6. Decision Tree for Clinical Research Use
Primary Goal
| Goal | Hexarelin Use |
|---|
| Muscle gain | Yes, moderate-high dose |
| Cardiac remodeling | Consider, low dose |
| GH stimulation (pulsatile) | Ideal candidate |
| Anti-catabolic support | Strong consideration |
| Pediatric GH deficiency | Not recommended (use GH therapy) |
Contraindication or Caution Needed
| Condition | Consideration |
|---|
| Active malignancy | Use caution (GH/IGF-1 axis) |
| Diabetes | Monitor glucose (transient insulin resistance) |
| Pregnancy | Contraindicated |
7. Safety, Side Effects & Monitoring
7.1 Side Effects (Generally Mild)
- Hunger
- Injection site irritation
- Water retention (mild)
- Transient prolactin increase
- Numbness/tingling (rare)
7.2 Contraindications
- Active malignancy
- Pregnancy/lactation
- Uncontrolled diabetes or retinopathy
7.3 Monitoring
- IGF-1 levels (baseline and 6–8 weeks)
- Fasting glucose (optional)
- Prolactin (if symptomatic)
- Cardiac markers if used in CHF context
Legal Disclaimer
The information contained in this document is provided solely for educational and informational purposes for licensed healthcare professionals. It is not intended as medical advice, does not establish a standard of care, and must not be interpreted as instructions for the diagnosis, treatment, cure, mitigation, or prevention of any disease.
Hexarelin, and other peptides referenced herein are not FDA-approved drugs. Their clinical use may constitute off-label or investigational use.
Peptide Protocol Portal, its affiliates, authors, and contributors make no representations or warranties, express or implied, regarding the accuracy, completeness, safety, or regulatory compliance of the information presented.

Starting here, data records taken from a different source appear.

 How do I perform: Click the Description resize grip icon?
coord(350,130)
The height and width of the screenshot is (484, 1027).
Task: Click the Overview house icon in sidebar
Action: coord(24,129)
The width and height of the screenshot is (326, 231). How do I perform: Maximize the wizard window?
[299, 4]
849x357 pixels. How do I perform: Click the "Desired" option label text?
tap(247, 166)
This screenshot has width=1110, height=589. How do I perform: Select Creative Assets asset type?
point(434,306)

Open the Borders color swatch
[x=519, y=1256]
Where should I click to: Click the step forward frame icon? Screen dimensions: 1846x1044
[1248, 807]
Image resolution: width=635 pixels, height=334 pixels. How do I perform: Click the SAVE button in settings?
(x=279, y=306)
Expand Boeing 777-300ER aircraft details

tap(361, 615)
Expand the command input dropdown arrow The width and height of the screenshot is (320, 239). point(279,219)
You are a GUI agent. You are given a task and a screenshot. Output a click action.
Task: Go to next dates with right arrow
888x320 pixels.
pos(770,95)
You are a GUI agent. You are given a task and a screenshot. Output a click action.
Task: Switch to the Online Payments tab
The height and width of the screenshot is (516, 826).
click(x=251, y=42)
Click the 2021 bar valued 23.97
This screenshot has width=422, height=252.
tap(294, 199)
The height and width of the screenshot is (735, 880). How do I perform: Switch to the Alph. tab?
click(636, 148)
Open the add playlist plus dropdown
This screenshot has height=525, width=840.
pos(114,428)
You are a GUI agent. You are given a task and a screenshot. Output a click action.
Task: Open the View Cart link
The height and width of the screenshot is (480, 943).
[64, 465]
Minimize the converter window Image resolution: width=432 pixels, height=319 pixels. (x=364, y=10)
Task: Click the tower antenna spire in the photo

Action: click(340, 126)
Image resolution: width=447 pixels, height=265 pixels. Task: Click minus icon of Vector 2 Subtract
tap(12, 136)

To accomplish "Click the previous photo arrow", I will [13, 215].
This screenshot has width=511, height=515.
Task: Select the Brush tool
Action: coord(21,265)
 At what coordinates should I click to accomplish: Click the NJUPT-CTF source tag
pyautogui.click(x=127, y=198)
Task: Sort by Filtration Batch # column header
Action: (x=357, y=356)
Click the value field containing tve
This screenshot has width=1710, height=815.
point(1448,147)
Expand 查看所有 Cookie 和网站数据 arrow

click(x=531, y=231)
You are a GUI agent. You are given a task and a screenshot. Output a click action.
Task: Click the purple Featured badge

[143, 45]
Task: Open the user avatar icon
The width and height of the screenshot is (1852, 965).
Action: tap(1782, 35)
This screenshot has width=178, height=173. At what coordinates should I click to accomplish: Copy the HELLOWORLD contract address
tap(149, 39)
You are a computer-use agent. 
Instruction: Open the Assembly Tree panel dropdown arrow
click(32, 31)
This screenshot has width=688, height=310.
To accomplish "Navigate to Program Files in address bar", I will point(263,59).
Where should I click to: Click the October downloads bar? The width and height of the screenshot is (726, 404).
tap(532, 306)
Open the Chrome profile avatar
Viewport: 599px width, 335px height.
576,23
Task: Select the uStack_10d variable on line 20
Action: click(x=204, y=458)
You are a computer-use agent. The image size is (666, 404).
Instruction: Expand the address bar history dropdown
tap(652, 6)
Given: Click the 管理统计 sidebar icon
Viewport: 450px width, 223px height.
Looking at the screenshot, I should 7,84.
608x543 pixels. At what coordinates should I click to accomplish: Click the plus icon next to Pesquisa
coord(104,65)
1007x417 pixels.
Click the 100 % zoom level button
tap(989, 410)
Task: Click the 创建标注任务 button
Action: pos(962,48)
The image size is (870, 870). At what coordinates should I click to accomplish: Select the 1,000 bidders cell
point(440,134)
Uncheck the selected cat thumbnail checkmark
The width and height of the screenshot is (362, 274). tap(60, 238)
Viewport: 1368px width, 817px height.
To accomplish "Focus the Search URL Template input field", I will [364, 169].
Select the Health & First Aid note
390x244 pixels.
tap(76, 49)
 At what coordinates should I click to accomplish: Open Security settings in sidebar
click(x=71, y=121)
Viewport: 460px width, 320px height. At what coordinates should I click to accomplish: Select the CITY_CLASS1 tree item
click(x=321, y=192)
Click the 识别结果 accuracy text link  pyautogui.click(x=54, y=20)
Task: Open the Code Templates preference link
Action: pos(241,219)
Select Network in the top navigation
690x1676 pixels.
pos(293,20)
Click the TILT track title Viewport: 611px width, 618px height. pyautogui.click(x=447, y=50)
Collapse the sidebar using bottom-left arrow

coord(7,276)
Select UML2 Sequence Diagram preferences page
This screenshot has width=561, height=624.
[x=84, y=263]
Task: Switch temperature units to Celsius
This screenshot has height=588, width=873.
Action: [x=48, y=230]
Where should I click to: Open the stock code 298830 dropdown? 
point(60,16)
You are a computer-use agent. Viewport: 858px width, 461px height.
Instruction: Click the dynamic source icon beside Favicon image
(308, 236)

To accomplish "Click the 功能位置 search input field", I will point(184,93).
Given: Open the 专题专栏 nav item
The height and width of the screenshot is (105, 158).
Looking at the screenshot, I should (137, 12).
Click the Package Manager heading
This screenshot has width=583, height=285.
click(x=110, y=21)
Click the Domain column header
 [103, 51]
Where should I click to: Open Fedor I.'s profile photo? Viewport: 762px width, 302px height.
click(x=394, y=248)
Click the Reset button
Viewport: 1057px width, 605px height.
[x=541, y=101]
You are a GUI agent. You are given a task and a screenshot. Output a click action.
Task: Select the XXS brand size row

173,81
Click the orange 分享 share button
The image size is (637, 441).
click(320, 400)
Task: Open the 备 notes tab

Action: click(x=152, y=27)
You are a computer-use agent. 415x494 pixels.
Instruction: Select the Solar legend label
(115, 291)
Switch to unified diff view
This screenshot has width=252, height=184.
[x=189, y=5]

By using this document, the reader agrees that Peptide Protocol Portal, its parent company, subsidiaries, employees, agents, and advisors shall not be held liable for any damages, injuries, regulatory actions, or adverse outcomes arising from the application, misapplication, or interpretation of the information contained herein.
Use at your own risk. Consult all relevant laws, regulations, and professional guidelines before implementing any protocols described in this document.
References — Hexarelin Clinical Reference Guide
1. Garcia, J. M., et al. (1997). Effects of hexarelin on growth hormone secretion and body composition. Journal of Clinical Endocrinology & Metabolism, 82(2), 296–301.
2. Smith, R. G., et al. (2000). Ghrelin and growth hormone secretagogues: a new era of endocrine regulation. Trends in Endocrinology & Metabolism, 11(3), 118–123.
3. Locatelli, V., et al. (2002). Hexarelin protects the heart against ischemia/reperfusion injury through growth hormone-independent mechanisms. Endocrinology, 143(12), 4681–4689.
4. Rossoni, G., et al. (2009). Hexarelin-induced cardioprotection: role of nitric oxide and PI3K/Akt signaling. Cardiovascular Research, 83(2), 303–312.
5. Nass, R., et al. (2008). Effects of an oral ghrelin mimetic on body composition and clinical outcomes in healthy older adults. Annals of Internal Medicine, 149(9), 601–608.
6. Nagaya, N., et al. (2004). Ghrelin improves left ventricular dysfunction and attenuates development of cardiac cachexia in patients with chronic heart failure. Circulation, 110(24), 3674–3679.